Les panélistes ont ensuite dialogué avec les délégations, pour commencer avec le Danemark qui a lui aussi souligné l’importance de la représentation des jeunes aux tables de négociations sur l’avenir.  Il a regretté que, bien souvent encore, leur participation ne signifie pas pour autant qu’ils sont entendus.  Souvent, dans les réunions internationales les jeunes sont cantonnés, sans interactions avec les preneurs de décisions et les diplomates, a regretté la représentante.

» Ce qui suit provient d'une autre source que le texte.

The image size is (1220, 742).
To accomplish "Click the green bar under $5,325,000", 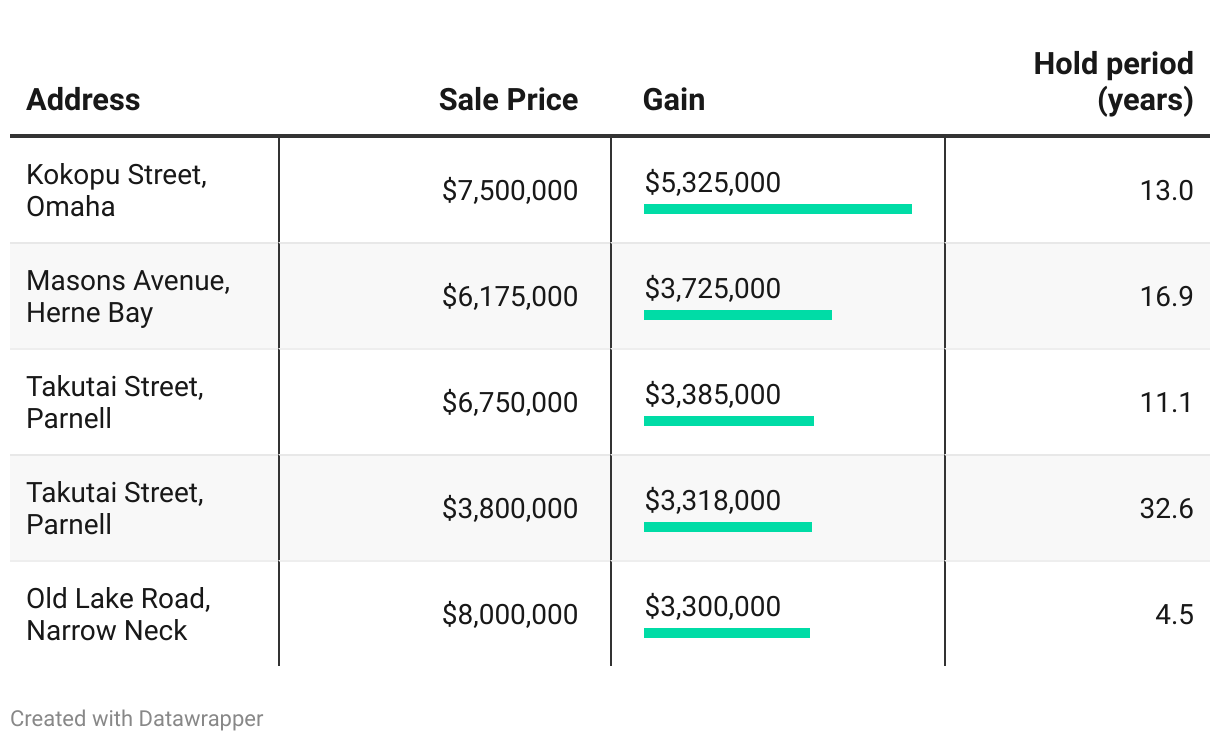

Pour la Croatie, il faut corriger le tir dans la réalisation des ODD en adoptant des cadres politiques nationaux adaptés, avec des stratégies sur le long-terme articulées autour de ces objectifs mais aussi autour de la transformation numérique et de la transition verte.  Autre point de vue du côté de la Conférence des Nations Unies sur le commerce et le développement (CNUCED), qui a souligné que le plus grand frein à la réalisation de ces objectifs reste la mobilisation des ressources, notamment des finances publiques dans un monde aux prises avec des chocs et des crises multiples.  Beaucoup de pays en développement sont surendettés et allouent une grande partie de leurs ressources au remboursement de la dette, au lieu de financer leur développement à long-terme, a noté la représentante en appelant à y répondre.  La Chine est revenue sur l’importance d’éradiquer la faim et la pauvreté parce qu’elles empêchent les gens de se projeter dans l’avenir.